Okama (御釜), meaning an honourable cauldron, is the inactive volcanic crater (crater lake) on top of Mount Zaō, located in Kawasaki, Miyagi, on the border with Yamagata, Japan. While local people call it affectionately Okama, the visitors tend to call it Goshiki-numa (五色沼), meaning "Five Color Pond", because its color changes depending on the time of the day, the weather, or the season of the year.

Okama Crater Lake is situated at the height of about 1600 meters above sea level.
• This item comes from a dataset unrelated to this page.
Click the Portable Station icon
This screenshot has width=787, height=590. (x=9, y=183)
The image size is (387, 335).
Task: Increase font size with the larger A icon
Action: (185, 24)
According to the 1968 survey, its east–west and north–south diameters are both 325 meters, and maximum depth is 27.6 meters.

==Gallery==

Okama Crater Lake Viewed from the North, West and South on the Volcanic Rim:
| Viewed from the northern Umanose (馬の背), in October. | Viewed from the western Umanose, in August. | Viewed from the southern Karita Peak (刈田岳), in April. |

==Access==
Okama Crater Lake can be reached from Yamagata or Miyagi, Japan on the Zaō Echo Line part of Yamagata-Miyagi Prefectural Route 12 (宮城県道・山形県道12号白石上山線).

==See also==
- Goshiki-numa - A cluster of volcanic lakes of the Bandai Highland (磐梯高原) in Kitashiobara, Fukushima, Japan.